A chi si rivolge il volume? Avete pensato a qualcuno in particolare o a una categoria precisa quando avete deciso di scriverlo?
David: Rock The Monkey! è per tutti. È per i musicisti che vivono di musica. Per chi ha tentato la strada della musica e oggi fa altro. Per chi vuole iniziare questo percorso e non ha la minima idea di quello che lo aspetta. Soprattutto, è un manuale di vita che raccoglie aneddoti e pensieri di anni di palco e retropalco in un periodo in cui la musica era spumeggiante, viva, prepotentemente alla ricerca di se stessa. Mi ha fatto piacere leggere il commento di una lettrice, non musicista, che ha scritto che il libro è una “scusa che ti fa capire come affrontare la vita”.
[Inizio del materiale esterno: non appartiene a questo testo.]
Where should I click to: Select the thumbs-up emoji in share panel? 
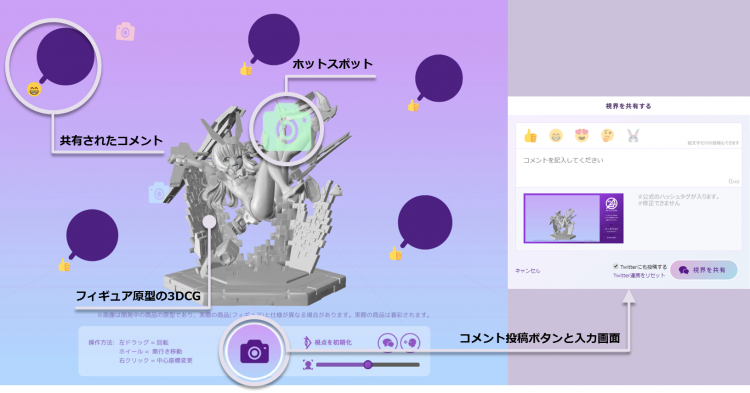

Nel libro si afferma giustamente l’idea che, chi ama la musica, non dovrebbe inseguire il successo. Ma in fondo chi ama fare musica desidera anche condividere le sue emozioni e il successo è l’estremo della condivisione. Dunque, sono veramente cosi antitetici la passione vera per la musica e la voglia di inseguire il successo, inteso non in termini economici ma di pubblico?
Massimo: dico sempre che il successo è “dentro” di noi. Ricordo che negli anni 60 il successo lo decretava il pubblico quando ascoltava un complesso o un cantante. La balera “piena” di gente era il successo. Significava continuità, e la continuità significava sopravvivenza! Nessuno di noi ambiva a fare dischi! Noi volevamo solo “lavorare”, cioè suonare sopra un palco sapendo che domani ci sarebbe stato un altro palco e così via. Il disco era la fase terminale del progetto artistico. Quando centinaia di migliaia di persone conoscevano quel tal cantante o gruppo, mettere un disco sul mercato voleva dire averlo già quasi venduto! Oggi la televisione parte da quella fase terminale, e cioè al contrario. Si parte dal “successo” per finire a casa propria senza che nessuno noti che siamo scomparsi. E questo perché il “gioco” prevede un nuovo vincitore. Se questa è una carriera!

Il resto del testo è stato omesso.